◆ Directions
Copy the stretch from the start of the items through the line containing "Action: tap(1332, 500)", swapping "Financial Admin" for "Account Admin" and leaving everything else unchanged.

◆ Record list
=-=-=
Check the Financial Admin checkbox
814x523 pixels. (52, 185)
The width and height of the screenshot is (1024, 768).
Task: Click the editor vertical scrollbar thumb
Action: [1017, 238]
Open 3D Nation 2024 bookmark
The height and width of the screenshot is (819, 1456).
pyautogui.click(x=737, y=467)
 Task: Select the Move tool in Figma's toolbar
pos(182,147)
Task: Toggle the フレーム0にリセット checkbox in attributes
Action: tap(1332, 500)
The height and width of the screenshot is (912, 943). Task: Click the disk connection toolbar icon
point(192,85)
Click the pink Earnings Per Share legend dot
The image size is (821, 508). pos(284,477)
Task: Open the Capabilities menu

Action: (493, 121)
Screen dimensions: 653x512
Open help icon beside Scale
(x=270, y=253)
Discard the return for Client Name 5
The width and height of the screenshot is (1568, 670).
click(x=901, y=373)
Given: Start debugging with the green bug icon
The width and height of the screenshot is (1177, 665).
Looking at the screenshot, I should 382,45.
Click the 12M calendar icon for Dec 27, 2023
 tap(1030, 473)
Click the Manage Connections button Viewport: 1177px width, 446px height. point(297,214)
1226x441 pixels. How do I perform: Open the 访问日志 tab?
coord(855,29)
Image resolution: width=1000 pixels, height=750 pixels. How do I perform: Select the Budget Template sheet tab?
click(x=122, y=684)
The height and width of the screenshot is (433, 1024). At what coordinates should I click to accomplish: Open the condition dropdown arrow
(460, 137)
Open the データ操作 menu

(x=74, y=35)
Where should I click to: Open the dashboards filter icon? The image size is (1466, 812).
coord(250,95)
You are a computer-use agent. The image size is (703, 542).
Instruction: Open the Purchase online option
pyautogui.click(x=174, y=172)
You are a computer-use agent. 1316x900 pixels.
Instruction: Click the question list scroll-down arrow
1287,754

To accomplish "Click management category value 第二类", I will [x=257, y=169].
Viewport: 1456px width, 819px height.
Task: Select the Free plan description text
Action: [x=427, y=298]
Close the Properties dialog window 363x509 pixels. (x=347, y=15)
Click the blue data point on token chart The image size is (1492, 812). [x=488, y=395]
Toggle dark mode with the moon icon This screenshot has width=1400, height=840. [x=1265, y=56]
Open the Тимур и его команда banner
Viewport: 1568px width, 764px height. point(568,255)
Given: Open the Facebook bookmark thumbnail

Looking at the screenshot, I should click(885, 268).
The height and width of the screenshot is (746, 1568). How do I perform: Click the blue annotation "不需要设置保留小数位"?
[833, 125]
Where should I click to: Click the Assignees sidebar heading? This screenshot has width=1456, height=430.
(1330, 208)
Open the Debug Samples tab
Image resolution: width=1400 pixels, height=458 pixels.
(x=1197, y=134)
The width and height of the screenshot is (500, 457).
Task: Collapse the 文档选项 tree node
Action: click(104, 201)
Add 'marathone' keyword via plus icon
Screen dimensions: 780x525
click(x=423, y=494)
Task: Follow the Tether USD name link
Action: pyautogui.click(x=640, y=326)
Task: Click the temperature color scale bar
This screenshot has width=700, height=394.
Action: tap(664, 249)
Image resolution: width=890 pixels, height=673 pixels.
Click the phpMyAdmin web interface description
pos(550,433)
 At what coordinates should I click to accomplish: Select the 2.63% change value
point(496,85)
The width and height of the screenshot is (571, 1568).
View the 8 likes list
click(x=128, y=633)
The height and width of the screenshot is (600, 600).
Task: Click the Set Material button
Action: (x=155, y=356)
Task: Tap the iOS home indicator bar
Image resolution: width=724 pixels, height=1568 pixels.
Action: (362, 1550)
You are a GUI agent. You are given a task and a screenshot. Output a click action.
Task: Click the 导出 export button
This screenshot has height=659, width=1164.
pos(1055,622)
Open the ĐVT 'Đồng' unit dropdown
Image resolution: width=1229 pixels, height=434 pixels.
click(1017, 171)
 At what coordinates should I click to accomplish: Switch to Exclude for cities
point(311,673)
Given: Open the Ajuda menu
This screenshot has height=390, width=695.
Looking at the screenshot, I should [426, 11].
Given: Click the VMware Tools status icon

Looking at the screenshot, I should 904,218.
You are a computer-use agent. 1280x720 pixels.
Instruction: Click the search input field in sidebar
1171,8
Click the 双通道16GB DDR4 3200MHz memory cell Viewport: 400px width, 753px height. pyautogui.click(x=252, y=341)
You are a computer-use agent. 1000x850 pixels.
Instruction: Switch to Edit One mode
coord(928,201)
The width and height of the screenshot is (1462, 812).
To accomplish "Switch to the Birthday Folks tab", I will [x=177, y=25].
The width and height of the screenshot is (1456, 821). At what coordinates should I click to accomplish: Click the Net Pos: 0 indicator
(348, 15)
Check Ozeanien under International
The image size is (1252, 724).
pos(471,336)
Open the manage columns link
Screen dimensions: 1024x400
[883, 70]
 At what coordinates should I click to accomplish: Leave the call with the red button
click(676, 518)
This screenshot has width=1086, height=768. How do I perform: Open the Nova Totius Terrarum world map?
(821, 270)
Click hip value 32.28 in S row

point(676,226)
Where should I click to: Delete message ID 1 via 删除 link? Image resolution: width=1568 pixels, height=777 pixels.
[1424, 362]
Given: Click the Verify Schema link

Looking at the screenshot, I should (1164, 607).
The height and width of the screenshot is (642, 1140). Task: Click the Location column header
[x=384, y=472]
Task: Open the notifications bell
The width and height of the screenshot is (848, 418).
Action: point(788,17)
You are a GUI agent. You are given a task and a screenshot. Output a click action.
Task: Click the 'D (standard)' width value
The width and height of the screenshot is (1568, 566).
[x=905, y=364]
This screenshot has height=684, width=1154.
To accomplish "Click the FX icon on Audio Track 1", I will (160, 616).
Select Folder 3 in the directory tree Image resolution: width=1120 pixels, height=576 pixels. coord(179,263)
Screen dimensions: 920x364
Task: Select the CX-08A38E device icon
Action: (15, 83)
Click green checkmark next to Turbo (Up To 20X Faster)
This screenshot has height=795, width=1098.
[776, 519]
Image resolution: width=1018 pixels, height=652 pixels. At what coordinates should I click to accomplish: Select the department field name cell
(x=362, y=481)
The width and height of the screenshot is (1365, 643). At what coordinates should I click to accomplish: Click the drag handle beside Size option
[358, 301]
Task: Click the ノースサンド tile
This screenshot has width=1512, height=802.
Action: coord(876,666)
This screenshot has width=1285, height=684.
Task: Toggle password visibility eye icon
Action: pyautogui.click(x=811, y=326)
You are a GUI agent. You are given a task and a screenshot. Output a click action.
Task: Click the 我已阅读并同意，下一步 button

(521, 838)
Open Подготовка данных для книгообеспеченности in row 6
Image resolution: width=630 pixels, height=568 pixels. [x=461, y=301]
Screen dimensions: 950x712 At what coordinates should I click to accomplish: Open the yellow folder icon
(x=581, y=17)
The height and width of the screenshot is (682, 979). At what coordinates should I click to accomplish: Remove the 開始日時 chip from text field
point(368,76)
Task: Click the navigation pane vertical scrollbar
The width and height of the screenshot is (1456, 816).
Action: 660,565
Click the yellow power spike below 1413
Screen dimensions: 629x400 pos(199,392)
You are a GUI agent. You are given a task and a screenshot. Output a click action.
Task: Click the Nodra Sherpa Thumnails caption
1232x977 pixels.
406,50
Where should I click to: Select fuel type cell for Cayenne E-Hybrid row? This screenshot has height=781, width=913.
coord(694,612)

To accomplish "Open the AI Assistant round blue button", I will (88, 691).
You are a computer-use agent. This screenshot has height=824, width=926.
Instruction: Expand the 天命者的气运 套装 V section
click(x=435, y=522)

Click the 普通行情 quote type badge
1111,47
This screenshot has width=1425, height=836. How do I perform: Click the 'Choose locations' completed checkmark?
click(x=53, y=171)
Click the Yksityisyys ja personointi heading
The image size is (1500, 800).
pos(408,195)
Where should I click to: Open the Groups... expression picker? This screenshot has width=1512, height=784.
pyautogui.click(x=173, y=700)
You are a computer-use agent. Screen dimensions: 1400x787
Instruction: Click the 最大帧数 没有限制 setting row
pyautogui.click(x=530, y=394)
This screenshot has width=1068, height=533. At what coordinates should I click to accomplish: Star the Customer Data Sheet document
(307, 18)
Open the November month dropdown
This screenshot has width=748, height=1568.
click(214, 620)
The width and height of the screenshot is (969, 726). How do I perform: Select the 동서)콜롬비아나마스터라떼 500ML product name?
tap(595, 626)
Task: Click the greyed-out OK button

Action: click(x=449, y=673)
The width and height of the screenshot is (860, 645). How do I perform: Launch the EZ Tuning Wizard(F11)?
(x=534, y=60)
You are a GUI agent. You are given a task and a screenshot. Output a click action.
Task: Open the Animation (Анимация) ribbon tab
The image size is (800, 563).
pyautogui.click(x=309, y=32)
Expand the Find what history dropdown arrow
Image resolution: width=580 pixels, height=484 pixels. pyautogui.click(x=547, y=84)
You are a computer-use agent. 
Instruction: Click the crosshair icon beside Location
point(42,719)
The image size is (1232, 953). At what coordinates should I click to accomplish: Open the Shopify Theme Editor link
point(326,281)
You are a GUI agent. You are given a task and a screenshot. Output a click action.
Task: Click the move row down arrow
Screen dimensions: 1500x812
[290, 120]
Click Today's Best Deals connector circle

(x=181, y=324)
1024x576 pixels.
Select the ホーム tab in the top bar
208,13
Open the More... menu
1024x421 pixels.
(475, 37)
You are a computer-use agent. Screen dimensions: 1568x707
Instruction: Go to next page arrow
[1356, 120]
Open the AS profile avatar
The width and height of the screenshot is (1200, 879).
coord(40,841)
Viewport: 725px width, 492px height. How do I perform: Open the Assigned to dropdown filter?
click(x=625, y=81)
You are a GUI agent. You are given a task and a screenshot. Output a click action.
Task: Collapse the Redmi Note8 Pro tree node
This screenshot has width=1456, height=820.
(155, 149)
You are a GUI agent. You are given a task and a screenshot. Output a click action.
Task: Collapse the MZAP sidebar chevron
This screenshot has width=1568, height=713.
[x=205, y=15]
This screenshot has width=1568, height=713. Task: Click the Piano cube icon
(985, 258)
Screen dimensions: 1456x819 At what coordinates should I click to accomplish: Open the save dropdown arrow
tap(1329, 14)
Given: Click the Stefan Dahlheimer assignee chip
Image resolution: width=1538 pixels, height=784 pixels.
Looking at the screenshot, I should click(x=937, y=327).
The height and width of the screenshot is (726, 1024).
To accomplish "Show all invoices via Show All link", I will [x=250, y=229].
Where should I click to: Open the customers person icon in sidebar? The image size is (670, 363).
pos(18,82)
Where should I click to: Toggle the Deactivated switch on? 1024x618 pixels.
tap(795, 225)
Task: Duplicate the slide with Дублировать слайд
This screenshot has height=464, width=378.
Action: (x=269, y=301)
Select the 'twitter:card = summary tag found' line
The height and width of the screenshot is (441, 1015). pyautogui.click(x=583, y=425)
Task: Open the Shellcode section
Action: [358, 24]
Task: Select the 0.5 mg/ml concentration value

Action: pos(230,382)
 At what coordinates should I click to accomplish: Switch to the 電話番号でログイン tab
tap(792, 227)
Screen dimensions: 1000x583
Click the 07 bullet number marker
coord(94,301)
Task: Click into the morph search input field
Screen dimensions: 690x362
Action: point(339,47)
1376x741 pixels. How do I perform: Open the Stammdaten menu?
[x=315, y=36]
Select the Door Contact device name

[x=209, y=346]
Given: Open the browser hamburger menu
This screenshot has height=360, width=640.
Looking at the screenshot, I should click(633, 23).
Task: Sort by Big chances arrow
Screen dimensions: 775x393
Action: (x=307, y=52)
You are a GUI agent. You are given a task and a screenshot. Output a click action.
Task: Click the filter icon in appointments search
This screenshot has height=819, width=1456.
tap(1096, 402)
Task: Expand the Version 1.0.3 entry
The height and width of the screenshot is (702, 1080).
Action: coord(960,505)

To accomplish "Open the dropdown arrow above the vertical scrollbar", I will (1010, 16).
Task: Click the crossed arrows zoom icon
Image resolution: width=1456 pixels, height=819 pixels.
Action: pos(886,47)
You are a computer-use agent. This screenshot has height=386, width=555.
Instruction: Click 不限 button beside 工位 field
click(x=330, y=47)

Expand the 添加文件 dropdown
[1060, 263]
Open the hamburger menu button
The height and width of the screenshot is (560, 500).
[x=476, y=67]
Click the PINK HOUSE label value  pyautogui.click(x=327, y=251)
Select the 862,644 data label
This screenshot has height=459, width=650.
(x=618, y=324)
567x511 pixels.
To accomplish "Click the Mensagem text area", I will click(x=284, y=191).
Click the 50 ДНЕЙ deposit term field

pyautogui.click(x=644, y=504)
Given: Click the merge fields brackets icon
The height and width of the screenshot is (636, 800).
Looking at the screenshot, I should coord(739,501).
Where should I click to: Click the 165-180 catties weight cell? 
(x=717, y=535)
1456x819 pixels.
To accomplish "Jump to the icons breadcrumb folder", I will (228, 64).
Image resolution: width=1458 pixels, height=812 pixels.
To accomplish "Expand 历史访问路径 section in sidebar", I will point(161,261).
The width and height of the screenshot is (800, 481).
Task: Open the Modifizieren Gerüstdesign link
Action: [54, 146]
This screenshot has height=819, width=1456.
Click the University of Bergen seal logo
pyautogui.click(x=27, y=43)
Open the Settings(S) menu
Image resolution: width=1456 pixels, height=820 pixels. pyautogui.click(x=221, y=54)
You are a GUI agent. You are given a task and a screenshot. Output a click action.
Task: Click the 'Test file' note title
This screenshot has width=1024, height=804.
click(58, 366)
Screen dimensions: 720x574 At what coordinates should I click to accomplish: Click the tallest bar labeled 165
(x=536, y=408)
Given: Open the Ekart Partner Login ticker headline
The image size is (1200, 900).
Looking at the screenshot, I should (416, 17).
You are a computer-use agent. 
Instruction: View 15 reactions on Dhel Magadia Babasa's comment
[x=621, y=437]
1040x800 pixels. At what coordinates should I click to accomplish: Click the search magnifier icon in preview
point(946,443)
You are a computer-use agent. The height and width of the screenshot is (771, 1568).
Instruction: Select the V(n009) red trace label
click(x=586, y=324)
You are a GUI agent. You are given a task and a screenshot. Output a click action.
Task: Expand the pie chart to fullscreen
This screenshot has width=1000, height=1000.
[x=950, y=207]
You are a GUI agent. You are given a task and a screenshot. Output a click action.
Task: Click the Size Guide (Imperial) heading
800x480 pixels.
=-=-=
◆ Completed exercise
Check the Account Admin checkbox
814x523 pixels. (52, 185)
The width and height of the screenshot is (1024, 768).
Task: Click the editor vertical scrollbar thumb
Action: [1017, 238]
Open 3D Nation 2024 bookmark
The height and width of the screenshot is (819, 1456).
pyautogui.click(x=737, y=467)
 Task: Select the Move tool in Figma's toolbar
pos(182,147)
Task: Toggle the フレーム0にリセット checkbox in attributes
Action: tap(1332, 500)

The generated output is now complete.